Долго брёл я вдоль какой-то длинной ограды с чугунной решёткой, высматривая, где бы присесть.

Наконец ограда кончилась, впереди сумрачно блеснула поверхность реки. В этом месте плоский берег был заставлен высокими штабелями дров. Приятно пахло влажным деревом. Было безлюдно, тихо, только от реки несло холодом, ветер забирался под куртку.

Я свернул в проход между штабелями и оказался в маленьком, довольно уютном тупичке. Ветер сюда не проникал совсем.

Осмотревшись, я понял, что кто-то бывал здесь до меня: сверху поленья были наполовину вытащены из штабеля и образовали как бы небольшой навес, под которым на земле были насыпаны сухие опилки.

Я бессильно опустился на опилки и, поджав колени к подбородку, привалился спиной к дровам.

Но едва я закрывал глаза, как передо мной возникало напряжённое, со вздутыми на лбу венами лицо Митрия, или совсем ясно я видел кашевара: как он лежит на булыжнике, подогнув ногу. А то знакомый пригорок в неясной дали, большой валун, поросший мхом, школьный дом с деревянным крыльцом…

Я вздрагивал, открывал глаза и прислушивался. Ветер доносил то одинокий выстрел, то глухой гул, то крик ночного буксира. В тяжёлом сыром нёбе метались огни и гасли. Ночная река билась о старые сваи…

Мне казалось, что прошла всего одна минута, как вдруг кто-то сильно тряхнул меня за башлык:

— Эй, сыпься отсюда!

Я вскочил, не понимая, где я нахожусь и что со мной происходит.

Где-то близко скрипела проволока и качался на ветру фонарь, то ослепляя пронзительным светом, то как бы накрывая всё вокруг широким крылом пугливой ночной тени.

Передо мной, воинственно выпятив грудь, стоял тот самый мальчишка, который предлагал свой услуги на вокзале, — «Любезный», как назвала его бабушка.

— Сыпься! Кому говорят? — Любезный схватил меня за плечи и совсем не любезно толкнул.

Я упал, больно ударившись локтем о поленницу.

Безнадёжное и горькое чувство охватило меня, и я заплакал навзрыд. Обида и боль, скопившиеся за день, прорвались наружу.

Любезный был, видимо, озадачен.
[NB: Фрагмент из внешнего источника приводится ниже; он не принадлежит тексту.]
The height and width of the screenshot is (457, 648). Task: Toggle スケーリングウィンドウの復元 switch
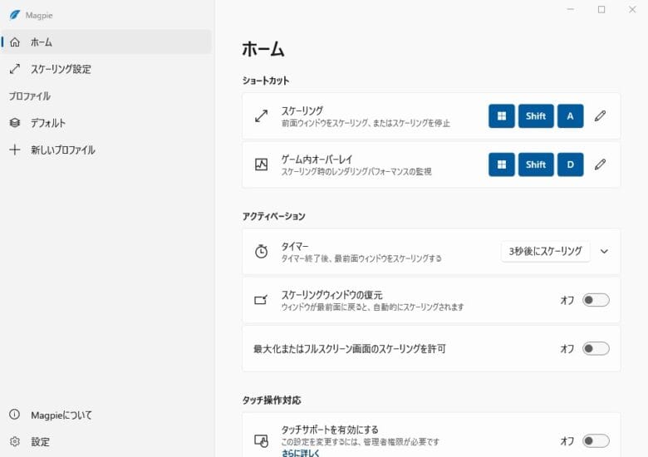coord(596,300)
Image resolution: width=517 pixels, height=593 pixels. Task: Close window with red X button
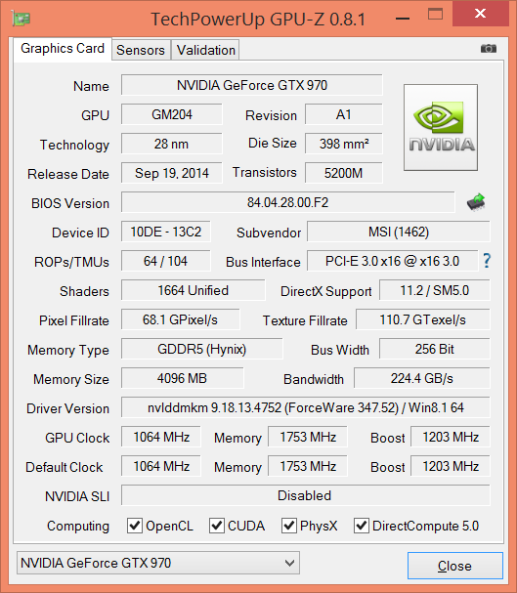pyautogui.click(x=480, y=14)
Он притих и молча сопел, стоя надо мной, не зная, что предпринять.

— Ладно ты, рёва-корова! Брось, ну. Слышишь, что ли? — бормотал он. — Меня разве так били? Ремнём с бляхой! И то я не ревел. Перекреститься могу — не ревел! А ты — чуть уж тронули — распустил слюни!

— Не от-того рас-пустил, что трону-ли… — еле выговорил я и заревел ещё сильнее.
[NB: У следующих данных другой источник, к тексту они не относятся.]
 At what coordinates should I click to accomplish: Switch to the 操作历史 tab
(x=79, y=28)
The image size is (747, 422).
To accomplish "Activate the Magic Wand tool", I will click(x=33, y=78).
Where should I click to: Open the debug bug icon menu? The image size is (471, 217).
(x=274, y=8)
Мне хотелось рассказать про то страшное, что случилось, про убитого кашевара, про Митрия и офицеров, которые его схватили, и про солдата, которому никто не помогает, и про то, что сам я заблудился и не могу никак найти бабушку, Настеньку и хозяйку.

Слёзы мешали мне говорить. Любезный пробовал меня утешить, но участие слишком трогало меня и только усиливало жалость к самому себе.

Любезный опять рассердился.

— Будешь реветь, я тебя выброшу отсюда, — сказал он сурово и начал рыться в углу под дровами, что-то отыскивая.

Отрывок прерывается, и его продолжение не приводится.